ShotSpotter: gunshot detection system raises privacy concerns on campuses

ShotSpotter: gunshot detection system raises privacy concerns on campuses
The technology’s microphones can help warn of shootings in a fraction of the time of 911 calls – but are they also picking up private conversations?
By Hannah Gold
Jul 17 2015
<http://www.theguardian.com/law/2015/jul/17/shotspotter-gunshot-detection-schools-campuses-privacy>

“How many of us have actually heard the sound of a gunshot? It’s much more difficult to identify than you may think.”

Damaune Journey, vice-president of security solutions at SST Inc, is explaining the benefits of his company’s product, ShotSpotter, a gunshot detection system that’s the latest in security technology.

Here’s how it works: in a given area, ShotSpotter sets up multiple sound-monitoring microphones, which detect gunfire based on the company’s algorithm. If ShotSpotter picks up anything, the audio recording is sent to a 24-hour monitoring center in Newark, California, where it’s reviewed by experts, many with previous law enforcement training. The results are then transmitted to local police officers.

According to ShotSpotter, all this takes approximately 30 seconds – significantly faster than the typical 3-5 minutes for the first person to call 911 once a shot is fired. 

The system has been installed for about a decade in high-crime urban areas and near military bases, in the US and overseas. ShotSpotter covers more than 300 square miles in at least 90 cities across the United States.

Now, the private gunshot detection company is branching out towards a new market of security tech consumers: college campuses.

In 2014 ShotSpotter launched its SecureCampus technology, offering the sound-monitoring hookup to campuses across the country. In September of that year, the Savannah College of Art and Design (SCAD) became the first school in the nation to install ShotSpotter, and on 17 June, Newark Memorial high school’s principal, Phil Morales, a former police officer, announced it had become the first high school to plant the technology throughout its campus.

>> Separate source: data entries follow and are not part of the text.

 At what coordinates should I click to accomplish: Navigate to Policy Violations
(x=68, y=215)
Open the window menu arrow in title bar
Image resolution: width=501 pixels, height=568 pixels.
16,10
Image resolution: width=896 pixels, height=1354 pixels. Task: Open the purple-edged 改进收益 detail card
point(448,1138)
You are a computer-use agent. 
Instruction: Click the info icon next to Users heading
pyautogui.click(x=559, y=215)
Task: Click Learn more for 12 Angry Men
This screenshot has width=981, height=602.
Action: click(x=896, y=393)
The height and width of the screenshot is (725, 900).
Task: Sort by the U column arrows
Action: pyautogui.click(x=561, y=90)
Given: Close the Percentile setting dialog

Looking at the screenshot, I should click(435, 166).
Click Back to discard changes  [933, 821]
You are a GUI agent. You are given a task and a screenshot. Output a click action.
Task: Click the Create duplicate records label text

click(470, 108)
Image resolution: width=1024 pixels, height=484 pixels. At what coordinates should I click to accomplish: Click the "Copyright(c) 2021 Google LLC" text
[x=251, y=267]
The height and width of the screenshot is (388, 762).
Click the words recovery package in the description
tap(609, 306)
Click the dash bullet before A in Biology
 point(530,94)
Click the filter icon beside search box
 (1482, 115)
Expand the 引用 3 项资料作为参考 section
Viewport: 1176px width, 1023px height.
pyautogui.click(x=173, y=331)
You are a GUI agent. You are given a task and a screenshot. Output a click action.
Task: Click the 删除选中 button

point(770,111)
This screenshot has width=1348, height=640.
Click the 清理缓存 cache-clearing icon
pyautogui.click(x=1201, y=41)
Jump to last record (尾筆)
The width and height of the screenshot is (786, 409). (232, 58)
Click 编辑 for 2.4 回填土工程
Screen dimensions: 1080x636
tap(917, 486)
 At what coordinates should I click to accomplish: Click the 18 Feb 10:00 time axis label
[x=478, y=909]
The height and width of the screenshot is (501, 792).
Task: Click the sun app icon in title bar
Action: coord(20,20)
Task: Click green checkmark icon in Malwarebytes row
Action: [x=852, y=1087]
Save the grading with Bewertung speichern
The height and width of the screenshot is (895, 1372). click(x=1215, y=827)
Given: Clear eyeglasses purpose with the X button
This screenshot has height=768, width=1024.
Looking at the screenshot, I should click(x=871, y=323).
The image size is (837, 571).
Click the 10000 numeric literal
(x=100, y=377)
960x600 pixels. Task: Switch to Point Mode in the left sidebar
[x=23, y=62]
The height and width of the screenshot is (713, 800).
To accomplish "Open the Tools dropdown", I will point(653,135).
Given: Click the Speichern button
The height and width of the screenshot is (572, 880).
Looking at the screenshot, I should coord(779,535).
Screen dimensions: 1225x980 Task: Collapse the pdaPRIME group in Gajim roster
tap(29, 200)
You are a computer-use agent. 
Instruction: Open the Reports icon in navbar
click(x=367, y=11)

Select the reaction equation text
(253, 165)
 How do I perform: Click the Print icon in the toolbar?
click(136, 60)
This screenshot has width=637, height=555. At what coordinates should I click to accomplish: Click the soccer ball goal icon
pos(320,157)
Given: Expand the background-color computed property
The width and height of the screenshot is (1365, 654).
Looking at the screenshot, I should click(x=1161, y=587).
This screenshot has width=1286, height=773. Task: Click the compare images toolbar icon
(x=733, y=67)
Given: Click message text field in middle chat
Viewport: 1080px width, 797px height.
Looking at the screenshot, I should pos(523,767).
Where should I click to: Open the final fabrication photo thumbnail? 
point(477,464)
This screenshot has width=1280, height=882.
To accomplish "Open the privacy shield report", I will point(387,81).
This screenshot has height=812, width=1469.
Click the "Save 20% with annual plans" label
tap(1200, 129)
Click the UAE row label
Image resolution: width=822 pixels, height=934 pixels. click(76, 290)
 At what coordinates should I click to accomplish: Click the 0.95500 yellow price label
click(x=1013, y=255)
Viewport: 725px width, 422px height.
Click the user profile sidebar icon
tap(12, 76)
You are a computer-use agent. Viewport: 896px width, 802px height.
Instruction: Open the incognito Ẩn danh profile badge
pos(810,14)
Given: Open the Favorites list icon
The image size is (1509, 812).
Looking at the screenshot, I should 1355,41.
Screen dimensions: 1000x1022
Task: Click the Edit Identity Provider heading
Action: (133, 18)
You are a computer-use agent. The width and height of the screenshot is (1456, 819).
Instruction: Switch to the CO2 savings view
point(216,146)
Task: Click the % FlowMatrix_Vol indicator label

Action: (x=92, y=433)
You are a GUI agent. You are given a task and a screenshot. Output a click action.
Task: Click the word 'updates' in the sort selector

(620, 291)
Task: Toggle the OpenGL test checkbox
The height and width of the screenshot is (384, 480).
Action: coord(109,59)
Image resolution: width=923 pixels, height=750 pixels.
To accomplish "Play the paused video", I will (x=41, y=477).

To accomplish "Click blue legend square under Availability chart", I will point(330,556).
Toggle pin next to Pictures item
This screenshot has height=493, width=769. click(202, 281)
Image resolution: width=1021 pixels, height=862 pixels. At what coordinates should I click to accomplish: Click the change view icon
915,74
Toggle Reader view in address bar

So far only these two schools have bought ShotSpotter, but it probably won’t stay that way for long. 

“We’ve had a variety of colleges interested in the project, from all over the country – east and west, large and small,” Journey said. “The interest seems to be growing.”

Journey would not reveal how many schools are considering adopting ShotSpotter, but he did say: “We haven’t deployed it in any elementary schools at this point in time, but we certainly know that the technology is useful in all sorts of settings.”

The company is hoping there will soon be a groundswell in the use of ShotSpotter in schools. A paragraph from the SecureCampus page of ShotSpotter’s website reads: “In the next few decades, this indoor/outdoor safety technology will be as commonplace as fire alarms and sprinkler systems are today.” 

But sprinkler systems don’t come with built-in invasion-of-privacy implications, which some experts and politicians worry about with ShotSpotter.